Today's paper had two stories that signify the end of quirky local or regional traditions around here. First, Bay Meadows, one of the oldest race tracks in California (and the only race track in the State to remain open during WWII) is shutting down to be replaced by a real estate development. Next (and probably less prosaic) Long's Drugs, the last regional drug store chain, is being bought by CVS.
Bay Meadows ("Where the Athletes Pay the Fans" as their tagline proclaims) was one of the first racetracks to open in California after the prohibition on horse racing was over turned in 1934. During racing's heyday, Bay Meadows was one of the main stops on the California racing circuit. I went once, in the 80s and had a good time (although, I have never been much of a gambler.)
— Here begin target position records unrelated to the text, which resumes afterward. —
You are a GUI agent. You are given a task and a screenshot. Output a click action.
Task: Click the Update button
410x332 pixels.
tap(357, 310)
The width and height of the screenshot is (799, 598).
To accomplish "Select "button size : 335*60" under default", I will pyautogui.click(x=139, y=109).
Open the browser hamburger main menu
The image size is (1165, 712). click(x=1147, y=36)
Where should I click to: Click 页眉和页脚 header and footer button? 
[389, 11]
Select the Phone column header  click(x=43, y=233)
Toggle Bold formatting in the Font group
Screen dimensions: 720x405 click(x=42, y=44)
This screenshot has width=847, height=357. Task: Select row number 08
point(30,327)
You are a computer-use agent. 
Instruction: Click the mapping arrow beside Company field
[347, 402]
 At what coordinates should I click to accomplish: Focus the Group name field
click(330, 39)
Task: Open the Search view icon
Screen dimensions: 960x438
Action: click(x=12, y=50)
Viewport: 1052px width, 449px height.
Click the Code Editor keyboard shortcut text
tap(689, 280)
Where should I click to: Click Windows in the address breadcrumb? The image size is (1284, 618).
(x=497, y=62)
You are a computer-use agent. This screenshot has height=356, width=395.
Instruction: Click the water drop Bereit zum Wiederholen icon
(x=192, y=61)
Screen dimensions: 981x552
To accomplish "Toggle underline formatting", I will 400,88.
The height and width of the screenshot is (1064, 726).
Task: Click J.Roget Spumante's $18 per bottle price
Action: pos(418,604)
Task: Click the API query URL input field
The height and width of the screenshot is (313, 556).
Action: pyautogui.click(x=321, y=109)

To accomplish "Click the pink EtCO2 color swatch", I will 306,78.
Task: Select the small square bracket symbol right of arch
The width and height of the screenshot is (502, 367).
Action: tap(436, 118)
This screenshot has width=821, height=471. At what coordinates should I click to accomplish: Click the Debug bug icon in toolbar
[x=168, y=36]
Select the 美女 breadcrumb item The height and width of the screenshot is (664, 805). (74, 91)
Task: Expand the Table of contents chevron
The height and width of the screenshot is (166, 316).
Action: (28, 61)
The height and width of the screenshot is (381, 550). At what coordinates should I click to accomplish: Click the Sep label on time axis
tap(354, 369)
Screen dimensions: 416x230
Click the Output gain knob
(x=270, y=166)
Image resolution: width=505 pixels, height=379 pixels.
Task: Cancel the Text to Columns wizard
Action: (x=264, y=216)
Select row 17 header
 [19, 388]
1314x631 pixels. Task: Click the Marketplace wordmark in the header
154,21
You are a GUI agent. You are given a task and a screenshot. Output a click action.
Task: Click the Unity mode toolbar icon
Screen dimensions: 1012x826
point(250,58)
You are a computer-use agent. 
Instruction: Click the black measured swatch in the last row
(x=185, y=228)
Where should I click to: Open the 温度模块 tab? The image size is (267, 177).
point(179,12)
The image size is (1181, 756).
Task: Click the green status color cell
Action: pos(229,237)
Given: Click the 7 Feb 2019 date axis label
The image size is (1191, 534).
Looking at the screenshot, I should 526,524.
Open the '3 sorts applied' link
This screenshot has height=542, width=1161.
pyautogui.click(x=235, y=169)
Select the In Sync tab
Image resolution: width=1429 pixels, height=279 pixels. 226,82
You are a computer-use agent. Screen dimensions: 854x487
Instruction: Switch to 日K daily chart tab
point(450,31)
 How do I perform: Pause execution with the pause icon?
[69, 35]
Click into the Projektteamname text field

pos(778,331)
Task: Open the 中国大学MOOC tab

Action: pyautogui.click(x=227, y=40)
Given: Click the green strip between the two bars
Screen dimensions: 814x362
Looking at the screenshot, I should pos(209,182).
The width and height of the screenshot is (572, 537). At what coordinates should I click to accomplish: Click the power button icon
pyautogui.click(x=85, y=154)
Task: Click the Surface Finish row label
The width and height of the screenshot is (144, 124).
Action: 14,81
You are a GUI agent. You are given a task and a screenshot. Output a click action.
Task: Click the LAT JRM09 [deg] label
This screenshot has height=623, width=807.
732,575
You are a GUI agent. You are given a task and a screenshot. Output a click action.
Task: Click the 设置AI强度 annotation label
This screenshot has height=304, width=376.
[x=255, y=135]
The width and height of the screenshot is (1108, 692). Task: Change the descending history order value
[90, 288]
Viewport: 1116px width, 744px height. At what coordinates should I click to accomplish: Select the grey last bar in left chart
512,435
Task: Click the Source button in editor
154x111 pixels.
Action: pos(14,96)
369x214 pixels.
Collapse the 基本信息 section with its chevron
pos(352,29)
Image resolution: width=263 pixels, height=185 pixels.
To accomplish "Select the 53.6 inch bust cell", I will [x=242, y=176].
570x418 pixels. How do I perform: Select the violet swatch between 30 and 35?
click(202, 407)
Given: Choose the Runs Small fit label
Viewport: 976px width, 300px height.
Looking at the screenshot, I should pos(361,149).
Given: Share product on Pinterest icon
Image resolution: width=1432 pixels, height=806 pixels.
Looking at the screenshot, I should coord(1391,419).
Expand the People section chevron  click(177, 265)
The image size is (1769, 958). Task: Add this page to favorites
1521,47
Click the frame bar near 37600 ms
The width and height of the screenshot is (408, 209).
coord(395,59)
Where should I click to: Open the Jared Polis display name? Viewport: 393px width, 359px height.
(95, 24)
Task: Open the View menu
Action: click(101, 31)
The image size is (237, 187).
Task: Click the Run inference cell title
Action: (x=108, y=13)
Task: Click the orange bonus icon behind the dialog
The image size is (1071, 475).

The history of Bay Meadows is storied. Secretariat raced there 4 times (winning each time), and it was the first track to install a photo finish camera. In perhaps my favorite story about the track, it was the site of the first transportation of a horse by airplane. The plane landed in the parking lot, and delivered the horse El Lobo to the grandstand entrance.
Longs Drugs is less storied, but still an interesting story. It was the last regional drug store chain in the US, with 500+ stores in California, Hawaii, Nevada and Colorado. Longs had a history of it's stores carrying regional specialties (for instance, more Hawaiian local products in the island stores, or Portuguese products in Turlock & Russian products in Sacramento) to better cater to their local customers. Despite being a chain, Longs managed to retain individuality and customer service, something sorely missing in the Walgreens era of cookie cutter stores. Interestingly, the Longs name has such cache in Hawaii, that CVS will not change the name of the stores there. But everywhere else, they will become just another cookie cutter store. Another step towards every town looking more and more the same.
To me, these two stories are somewhat related. They represent a loss of quirky individuality to faceless, generic modern life. I didn't really frequent either Bay Meadows or Longs (although, I did buy bread at one just the other day..) but I appreciate what they represented, and the sense of community they engendered. Something that McStores and McMansions just won't ever do.